Remembering Steve Jobs, the man who saved Apple

06.10.2011

Eventually, the Macintosh's increasingly sluggish sales performance strained the relationship between Jobs and Sculley. Sculley favored introducing more IBM compatibility; Jobs was opposed. Jobs and Sculley each went before Apple's board and lobbied for the other's removal. Eventually, on May 31, 1985, Apple announced that--following its first-ever quarterly loss and a round of layoffs--Steve Jobs was leaving the company he'd co-founded. He left with a net worth of $150 million and started his next venture, Next.

In a commencement speech at Stanford University in 2005, Jobs said that his firing from Apple in the mid-1980s "was the best thing that could have ever happened to me." That may have been true for Jobs, who used his time away from Cupertino to not only found Next but also buy a fledgling animation studio that would become Pixar, but Apple racked up more than its share of stumbles. Under several post-Jobs CEOs, Apple tried repeatedly--and failed repeatedly--to release an updated successor to the aging Macintosh operating system. Taligent was the future. Then Copland--"Mac OS 8"--was hyped as the new direction for the OS, only to be abandoned and replaced with an incremental update to the original Mac OS.

In 1996, Apple decided to buy one of two companies that owned modern operating systems that could be the basis for a next-generation Mac operating system. Both were run by former Apple executives. One was Be, run by Jean-Louis Gassev©, which had an intriguing Unix-based OS that could already run on existing Mac hardware. The other was Next, still run by Steve Jobs.

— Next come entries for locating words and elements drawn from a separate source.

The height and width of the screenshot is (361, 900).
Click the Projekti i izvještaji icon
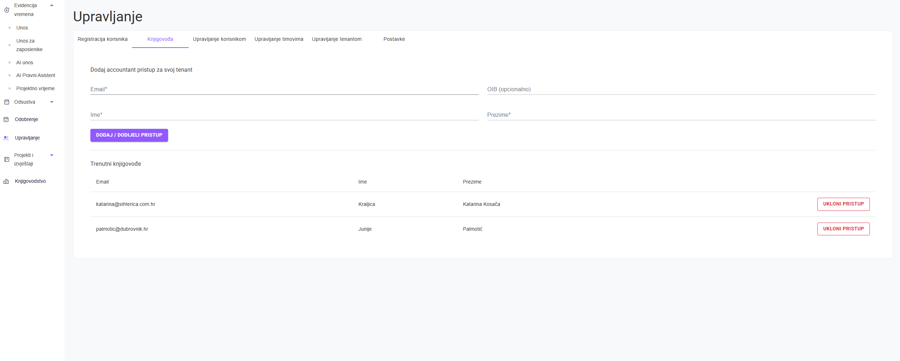tap(6, 159)
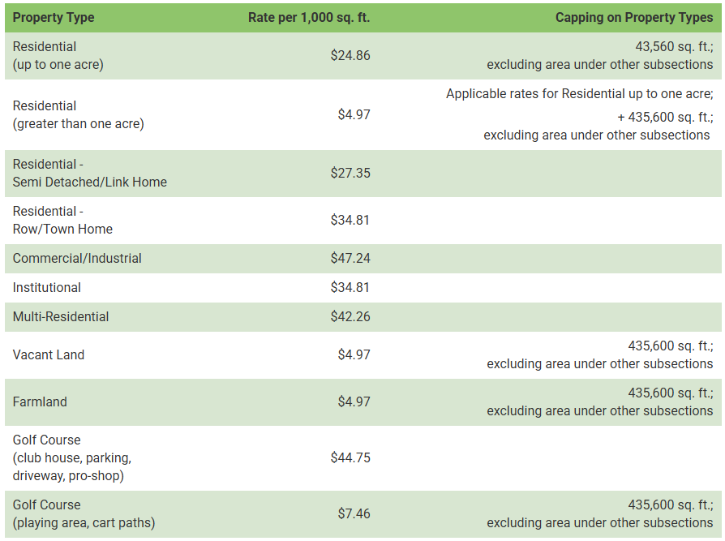
Task: Click the $44.75 golf course rate
Action: (x=350, y=457)
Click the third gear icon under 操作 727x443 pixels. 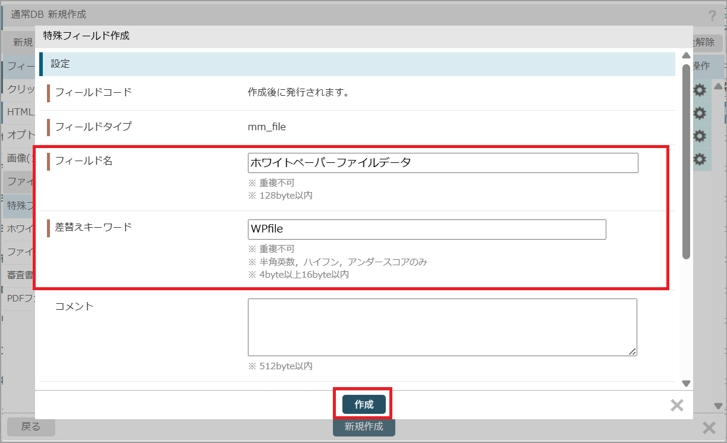(x=700, y=136)
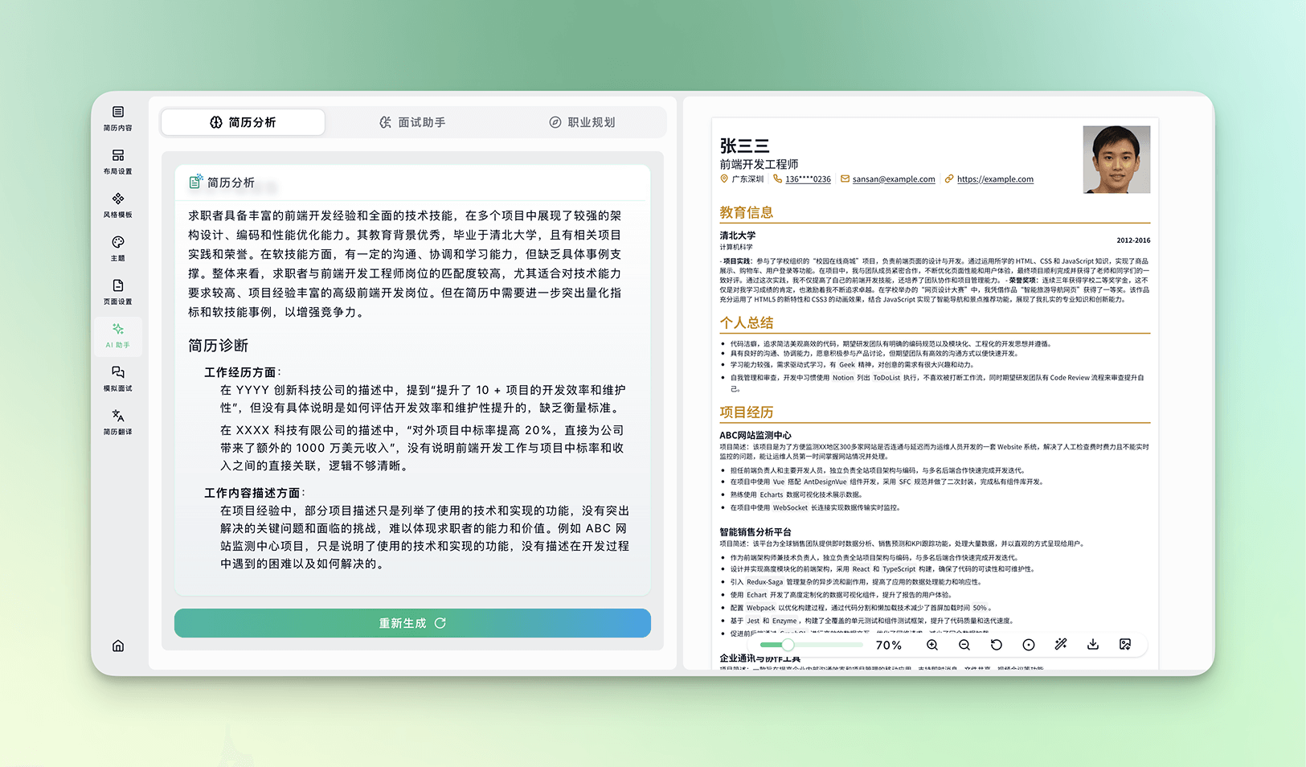The width and height of the screenshot is (1306, 767).
Task: Click the 重新生成 regenerate button
Action: [412, 623]
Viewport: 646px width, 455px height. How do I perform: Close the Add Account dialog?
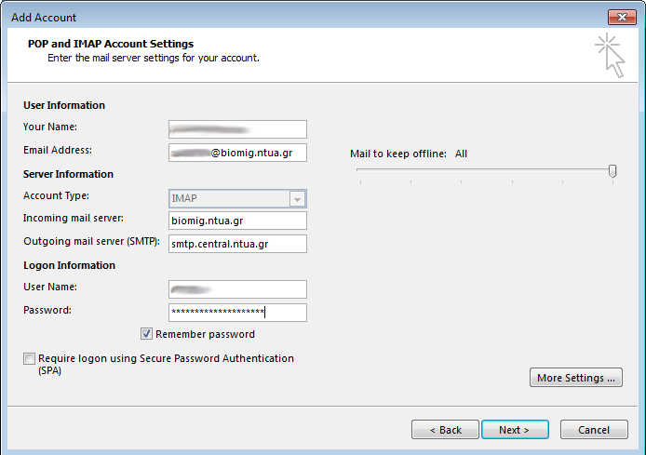(x=622, y=17)
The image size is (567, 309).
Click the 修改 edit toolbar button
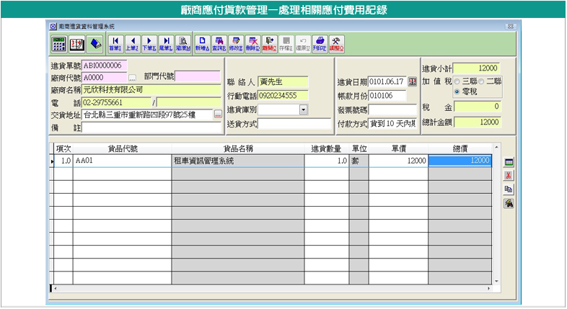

In late 1996, Apple CEO Gil Amelio announced that the company would acquire Next for $400 million. That deal brought Steve Jobs back to Apple, initially as an advisor to Amelio. At the time, Apple declared "the advanced technical underpinnings and rapid development environment of [what became Mac OS X] will allow developers to create new applications that leapfrog those of other 'modern' operating systems, such as Windows NT."